Rest all the other techniques were found to give more or less same accuracy with slight difference in wall time.

***Note:** Please note that these results have been noted from multiple observations and is generally found consistent. 


## 3. Deployment

From the conclusions we made It is clear, that choice of implementation for a machibe learning model is based upon the requirement. If we require more accuracy, we should go with **BFGS Logistic Regression** as it provides the best accuracy with reasonable amount of time.

**Sci-kit Learn** can be used if observations are very large and need to have a smaller wall time. Sci-kit learn would server a good choice for those type of models.

**Parallel computing** also provides a high accuracy, but it's ideal for dataset with many features or unique classes. The benefits of parallel computing may be seen only then.

One can argue that sci-kit learn can internally also use paralle computing along with other optimization tricks to provide the best result.
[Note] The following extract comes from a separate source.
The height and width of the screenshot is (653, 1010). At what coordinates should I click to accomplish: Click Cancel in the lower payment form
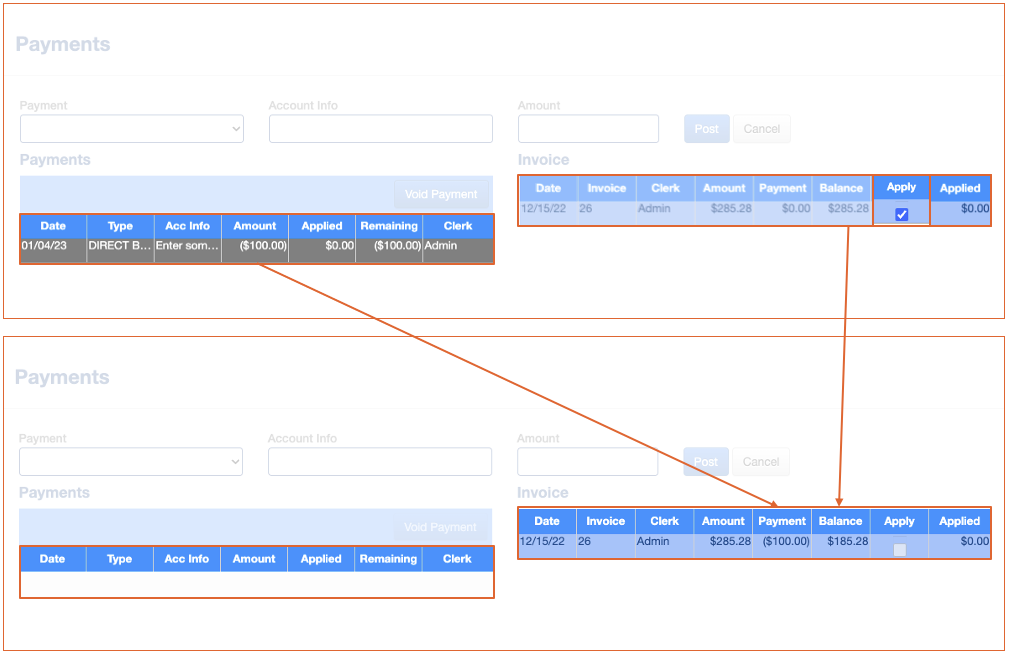coord(760,462)
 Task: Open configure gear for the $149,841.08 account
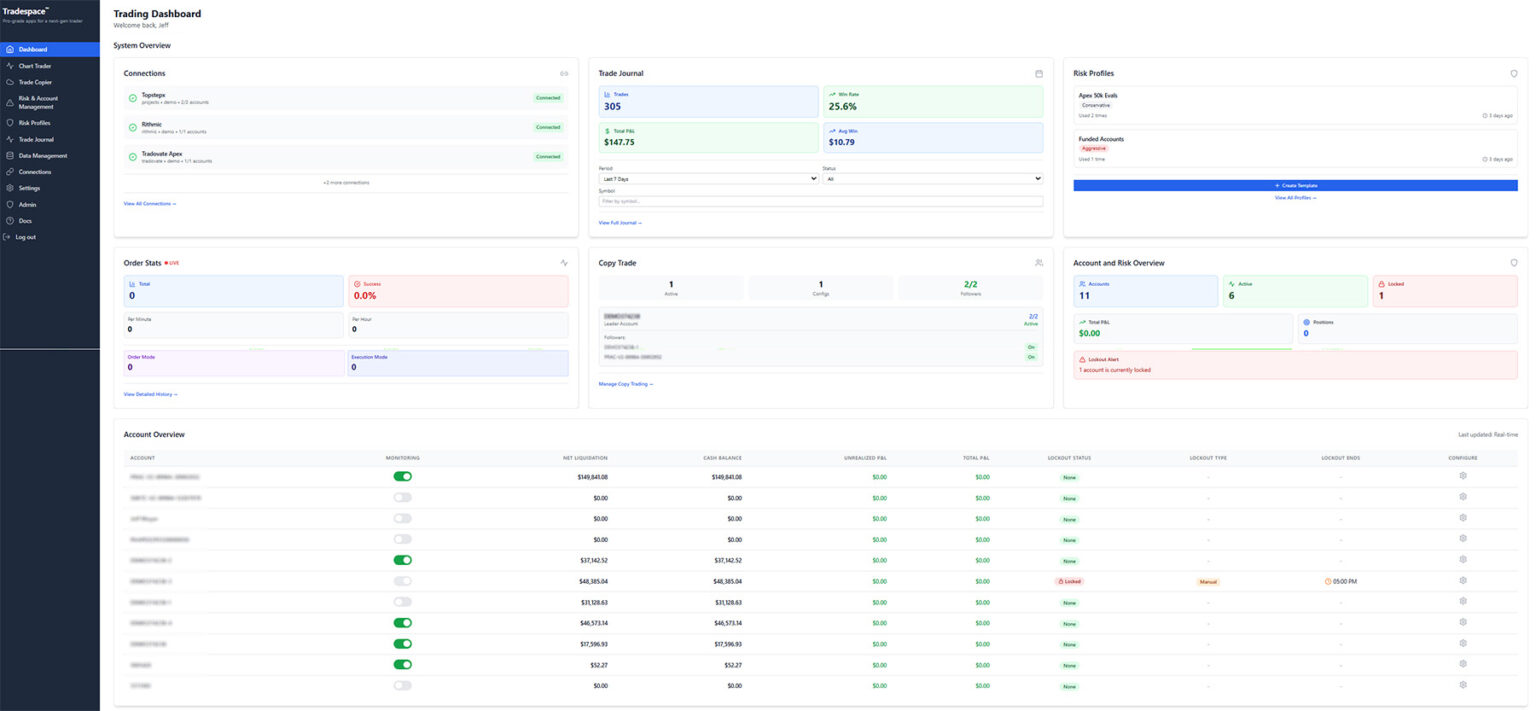tap(1462, 476)
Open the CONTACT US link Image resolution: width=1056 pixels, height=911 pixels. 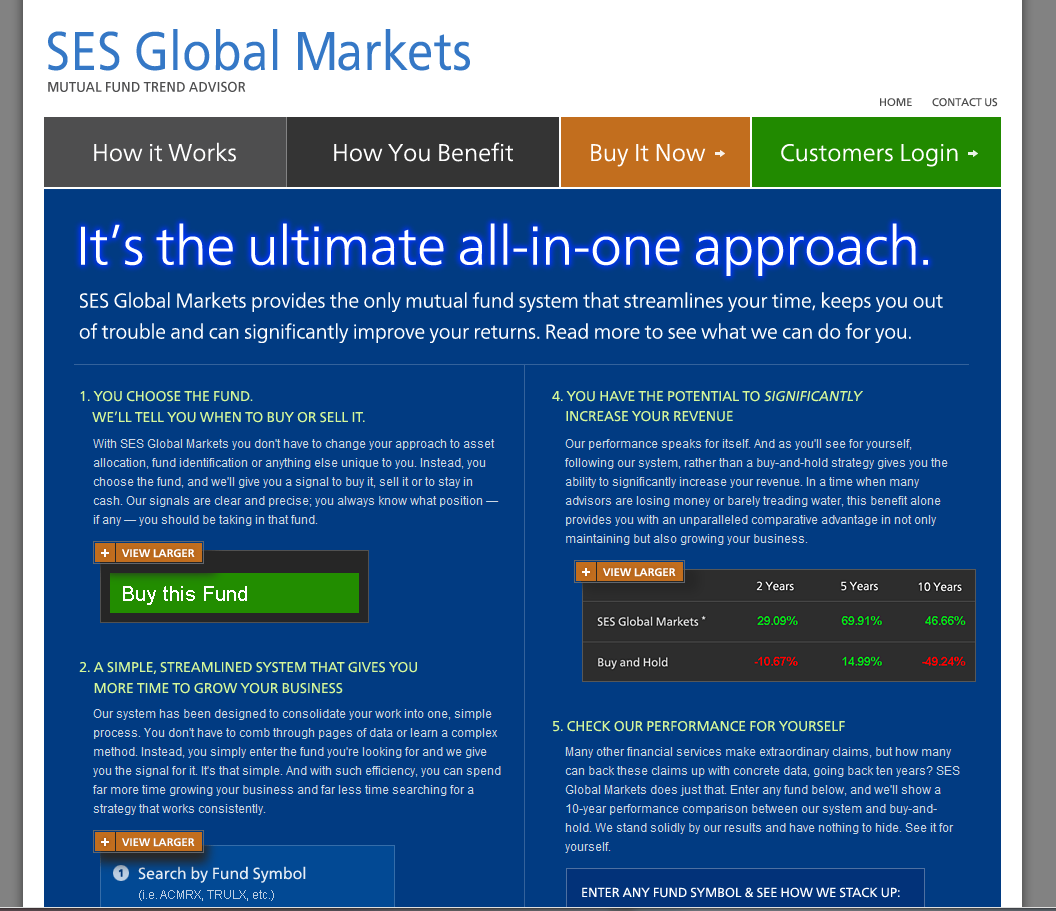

In order to conclude that multiple implementations will have to be done with different variety of machne learning models.

In our case i.e Grade prediction model, We would go with BFGS Logistic Regression to take full advantage of the accuracy level provided. 

Looking at 44.6 % accuracy doesn't seem a lot, this is because of the limited observation we have. as per our Classifier's Performance Based on Parameters Investigated on section 2.2 we can say that as faculty members will go on adding more observations through time, Accuracy of the model will keep increasing.